Mitral regurgitation (MR) is more likely to be a comorbidity in patients with the paradoxical low-flow (PLF) severe aortic stenosis (AS) than in those with normal-flow (NF) disease, according to a recent Singapore study.
“Concomitant MR was more common in PLF AS compared to NF AS and may be an important determinant of the low-flow pattern,” said researchers. “Patients with severe AS and concomitant MR demonstrated increased echocardiographic evidence of diastolic dysfunction compared to patients without MR, a trend which was more pronounced in PLF AS compared to NF AS.”
Retrospective analysis of the clinical and echocardiographic profiles of 886 consecutive AS patients showed that most (65.7 percent; n=424) had NF AS; only 221 (34.3 percent) had PLF AS. Moderate or severe MR was more common in the latter group (14.9 percent vs 8.0 percent). [Int J Cardiovasc Imaging 2019;doi:10.1007/s10554-019-01735-1]

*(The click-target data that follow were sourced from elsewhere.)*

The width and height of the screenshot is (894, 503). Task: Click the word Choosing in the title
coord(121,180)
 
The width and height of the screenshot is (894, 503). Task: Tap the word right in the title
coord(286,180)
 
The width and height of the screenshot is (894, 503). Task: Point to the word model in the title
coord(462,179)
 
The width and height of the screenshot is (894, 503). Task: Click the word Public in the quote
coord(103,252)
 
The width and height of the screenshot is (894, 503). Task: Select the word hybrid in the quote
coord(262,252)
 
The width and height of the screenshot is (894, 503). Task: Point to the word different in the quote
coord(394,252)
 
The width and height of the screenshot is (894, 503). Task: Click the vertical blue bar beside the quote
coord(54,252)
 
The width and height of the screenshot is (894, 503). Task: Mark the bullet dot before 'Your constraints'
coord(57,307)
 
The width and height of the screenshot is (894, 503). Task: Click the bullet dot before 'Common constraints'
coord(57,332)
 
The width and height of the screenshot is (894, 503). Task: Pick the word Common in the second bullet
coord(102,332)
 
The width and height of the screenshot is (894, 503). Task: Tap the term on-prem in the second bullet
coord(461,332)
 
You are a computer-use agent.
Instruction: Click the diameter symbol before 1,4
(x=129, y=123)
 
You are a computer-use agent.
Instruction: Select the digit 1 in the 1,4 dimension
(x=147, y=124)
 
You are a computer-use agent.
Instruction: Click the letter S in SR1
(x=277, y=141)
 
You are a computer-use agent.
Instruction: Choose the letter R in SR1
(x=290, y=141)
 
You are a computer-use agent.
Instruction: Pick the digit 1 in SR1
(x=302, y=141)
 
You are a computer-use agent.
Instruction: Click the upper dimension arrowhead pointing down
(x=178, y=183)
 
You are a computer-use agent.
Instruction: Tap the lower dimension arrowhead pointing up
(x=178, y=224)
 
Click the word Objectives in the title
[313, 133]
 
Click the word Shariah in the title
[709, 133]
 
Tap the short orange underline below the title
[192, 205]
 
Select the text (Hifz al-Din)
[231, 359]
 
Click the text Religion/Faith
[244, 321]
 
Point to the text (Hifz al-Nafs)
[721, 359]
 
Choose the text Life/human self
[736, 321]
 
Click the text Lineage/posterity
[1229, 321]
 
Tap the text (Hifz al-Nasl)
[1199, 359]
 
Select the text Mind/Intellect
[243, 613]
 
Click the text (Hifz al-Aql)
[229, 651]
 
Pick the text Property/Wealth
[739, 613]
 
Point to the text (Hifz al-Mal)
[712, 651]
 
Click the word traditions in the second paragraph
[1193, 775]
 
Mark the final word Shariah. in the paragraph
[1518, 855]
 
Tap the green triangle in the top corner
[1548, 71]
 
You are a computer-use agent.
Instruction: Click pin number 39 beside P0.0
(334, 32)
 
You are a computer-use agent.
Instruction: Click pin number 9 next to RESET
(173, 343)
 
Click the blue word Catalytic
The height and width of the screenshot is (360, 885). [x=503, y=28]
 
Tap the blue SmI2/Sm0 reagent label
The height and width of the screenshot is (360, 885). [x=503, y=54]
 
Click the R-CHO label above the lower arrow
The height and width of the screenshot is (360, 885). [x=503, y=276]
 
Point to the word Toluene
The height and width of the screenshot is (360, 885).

Participants across the four groups (PLF AS with or without MR and NF AS with or without MR) were statistically comparable in terms of baseline sociodemographic factors, such as age, sex, blood pressure and heart rate. Body mass index, however, was significantly lower in PLF AS patients with vs without MR (22.8±4.8 vs 25.6±5.4 kg/m2). No such effect was reported for either NF AS group.
The presence of PLF AS correlated significantly with a higher prevalence of concomitant moderate or severe MR relative to NF AS (odds ratio, 2.01, 95 percent confidence interval, 1.21–3.35; p=0.006).
“Our findings were consistent with the hypothesis that for patients with severe AS and preserved left ventricular ejection fraction, the presence of significant MR would be a major determinant of paradoxical low-flow, as the regurgitant flow back to the left atrium in systole would result in reduced flow across the aortic valve,” the researchers said.
Aside from MR, several other important differences between PLF and NF AS were also reported. For instance, left atrial diameter was significantly larger in those with MR, in both the PLF and NF AS groups. No such trend was reported for the left ventricular dimensions, including outflow tract diameter, internal diameter in diastole, relative wall thickness and mass index, among others.
The same was true for diastolic dysfunction. Despite comparable AS severity, diastolic function was poorer in patients with concomitant MR in both patient subgroups. This tended to occur with greater frequency in PLF AS patients.
“Diastolic dysfunction may be difficult to evaluate in the presence of moderate or severe MR as the echocardiographic markers of diastolic dysfunction are often dependent on the mitral inflow,” the researchers said. “For patients with PLF AS and concomitant moderate or severe MR, we had found greater echocardiographic evidence of diastolic dysfunction compared to their NF counterparts.”
“Diastolic dysfunction may precede the development of symptoms and predict progression of disease, and may thus have an important role [in] prognostication and management of patients with underlying severe AS,” they added.
Future studies should focus on identifying the reasons behind the differences between PLF and NF AS, as well as on the potential impacts on treatment.